• Task prompt: Every line of the data should be written out exactly, with the pictures left out.

• Given data:
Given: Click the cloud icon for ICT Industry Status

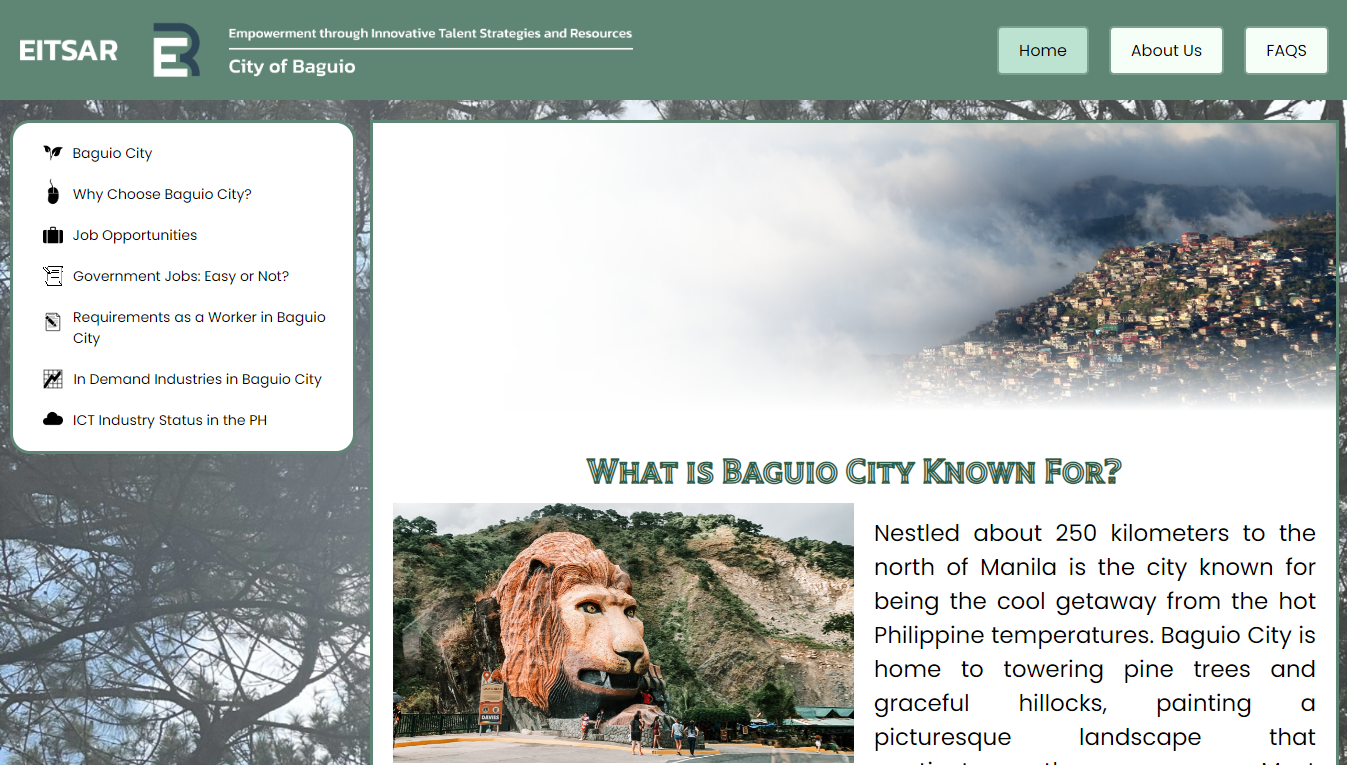Looking at the screenshot, I should 53,420.
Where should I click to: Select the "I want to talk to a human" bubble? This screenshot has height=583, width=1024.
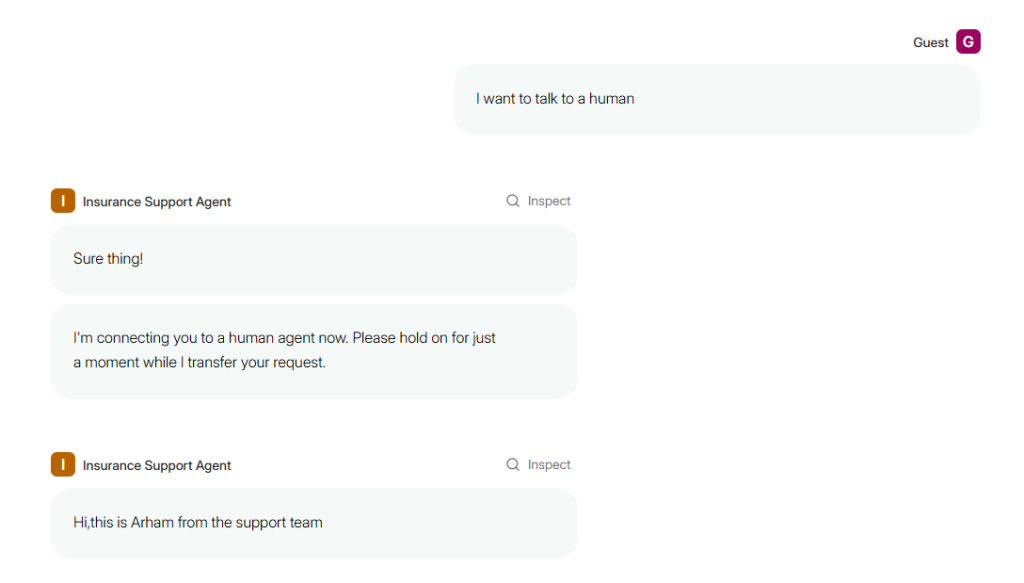tap(716, 99)
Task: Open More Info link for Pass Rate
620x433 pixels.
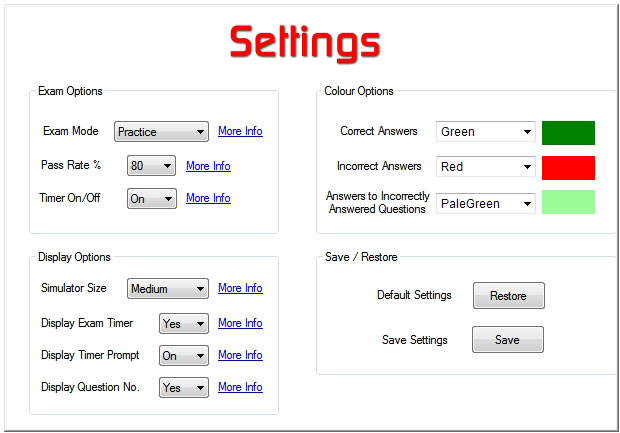Action: tap(208, 166)
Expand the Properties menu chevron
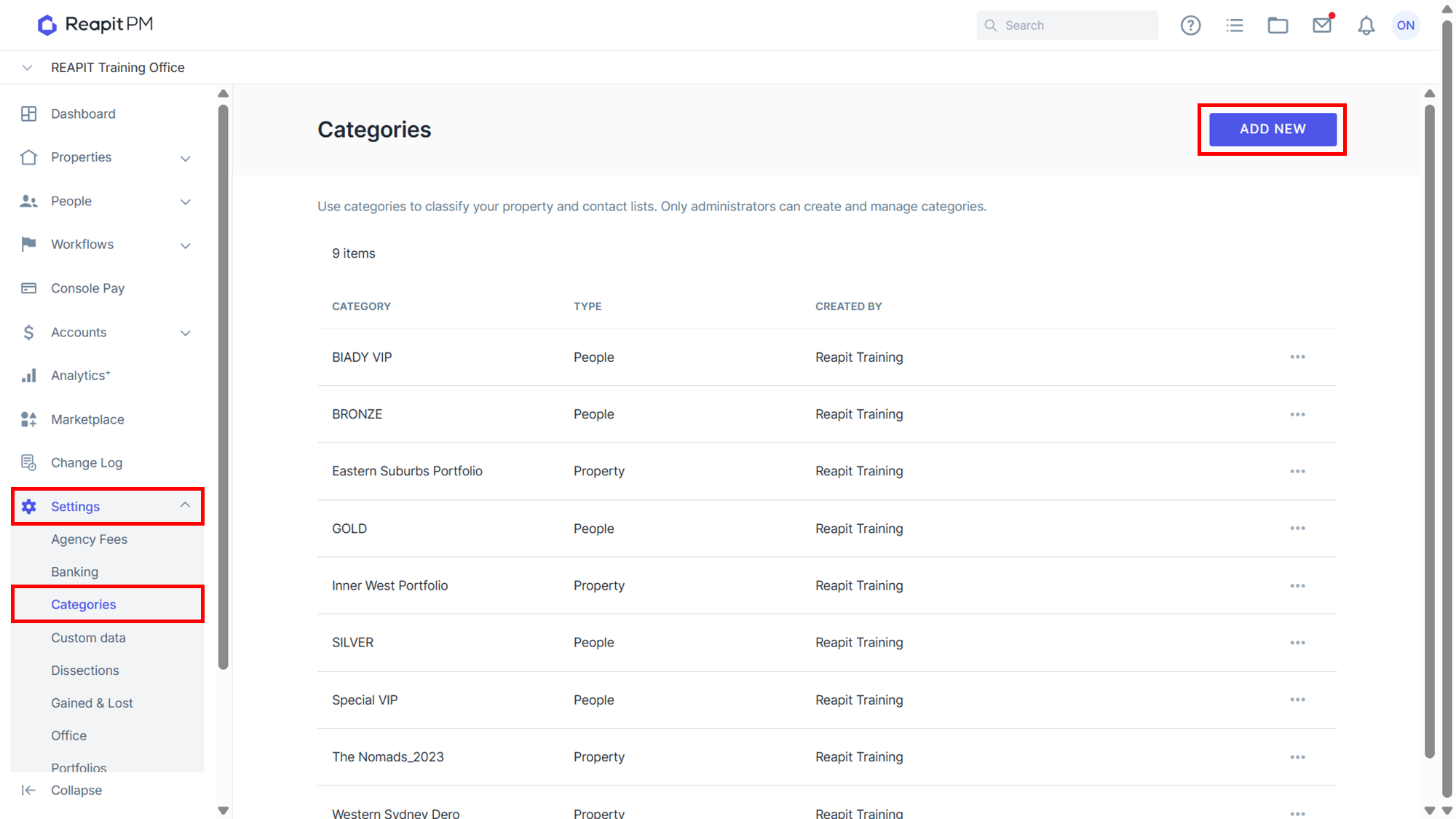Viewport: 1456px width, 819px height. (186, 158)
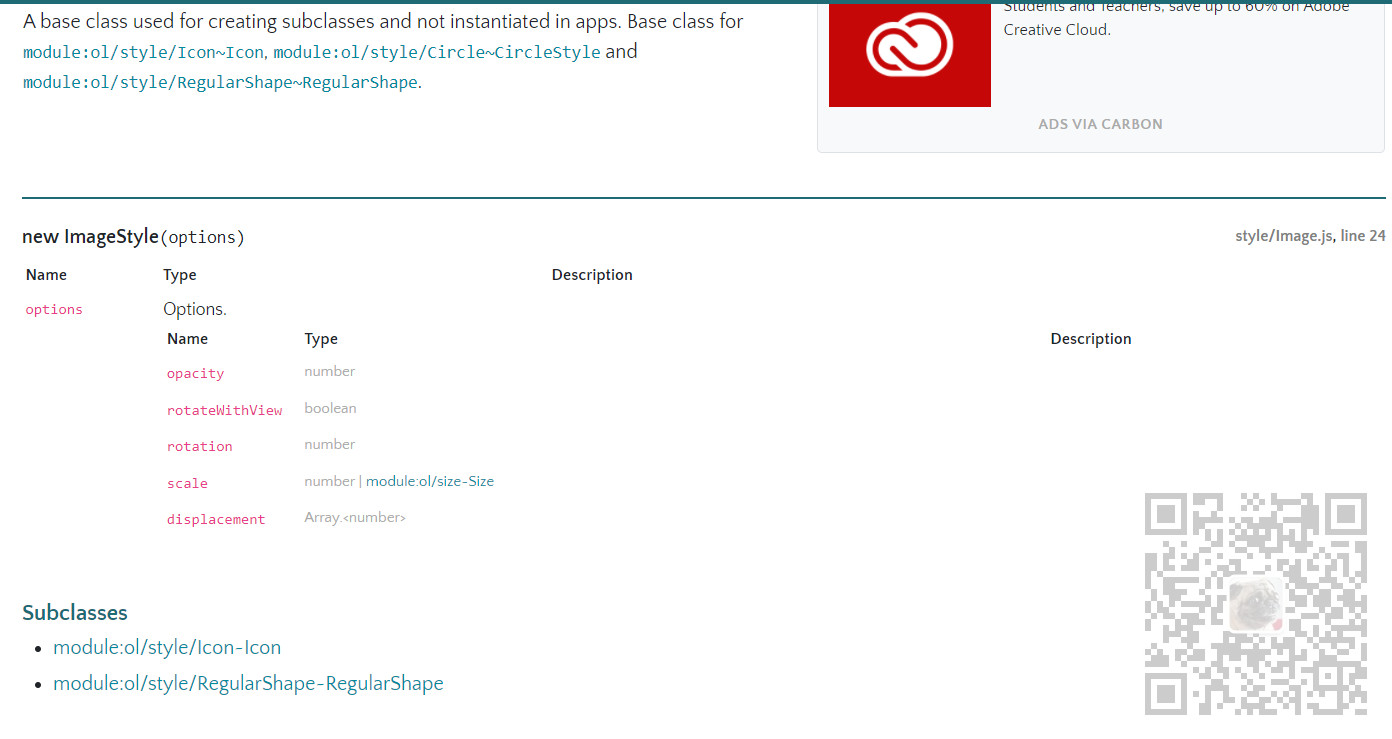Click the options parameter name
The image size is (1392, 739).
click(53, 309)
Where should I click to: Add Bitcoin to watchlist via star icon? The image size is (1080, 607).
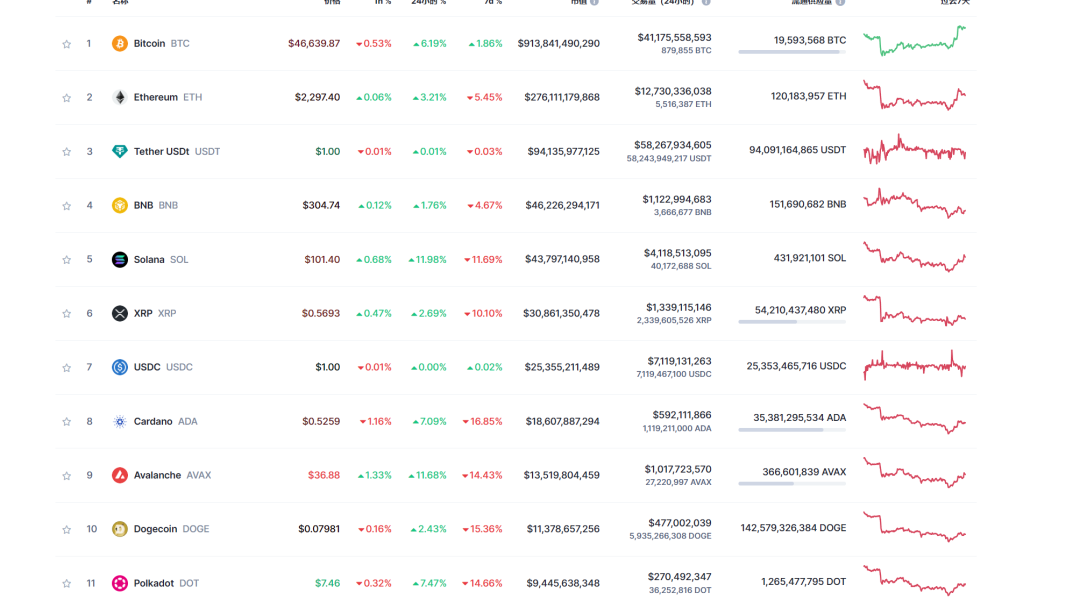(x=66, y=43)
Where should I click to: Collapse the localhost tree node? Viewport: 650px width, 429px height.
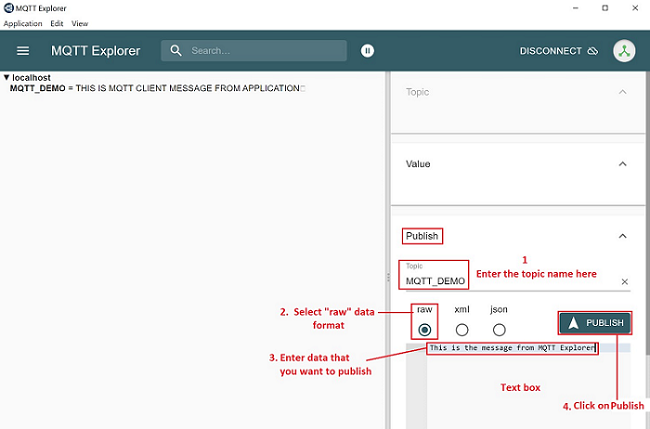pos(6,77)
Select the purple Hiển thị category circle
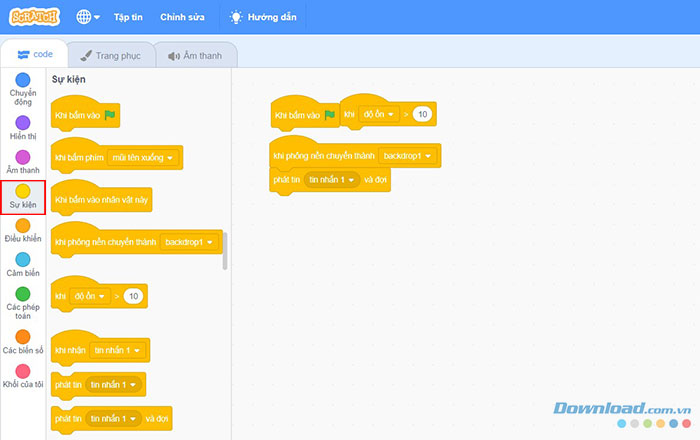Screen dimensions: 700x440 (22, 121)
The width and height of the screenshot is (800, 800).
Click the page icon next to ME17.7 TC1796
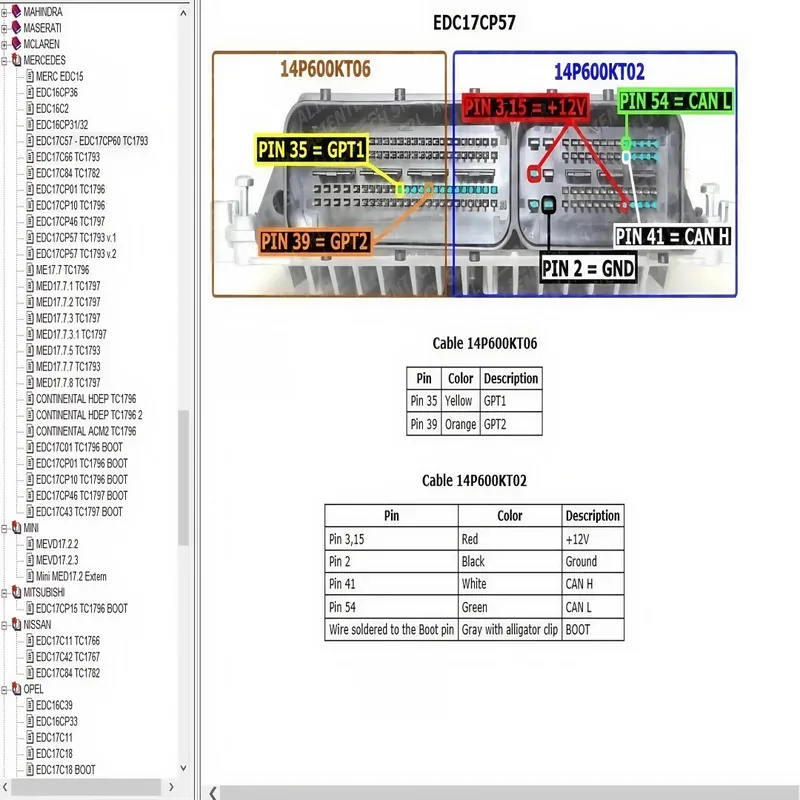(x=30, y=270)
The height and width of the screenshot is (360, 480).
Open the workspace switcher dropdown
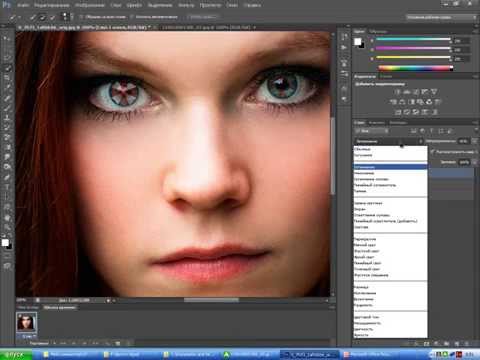click(x=442, y=17)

• Your response:
Given: Click the cloud icon for ICT Industry Status

Looking at the screenshot, I should 53,420.
Where should I click to: Select the "I want to talk to a human" bubble? This screenshot has height=583, width=1024.
tap(716, 99)
Task: Open More Info link for Pass Rate
620x433 pixels.
Action: tap(208, 166)
Expand the Properties menu chevron
Viewport: 1456px width, 819px height. (186, 158)
Click the options parameter name
The image size is (1392, 739).
click(53, 309)
Where should I click to: Add Bitcoin to watchlist via star icon? The image size is (1080, 607).
(x=66, y=43)
Where should I click to: Collapse the localhost tree node? Viewport: 650px width, 429px height.
pos(6,77)
Select the purple Hiển thị category circle
Screen dimensions: 700x440 (22, 121)
The width and height of the screenshot is (800, 800).
Click the page icon next to ME17.7 TC1796
(x=30, y=270)
The height and width of the screenshot is (360, 480).
Open the workspace switcher dropdown
click(x=442, y=17)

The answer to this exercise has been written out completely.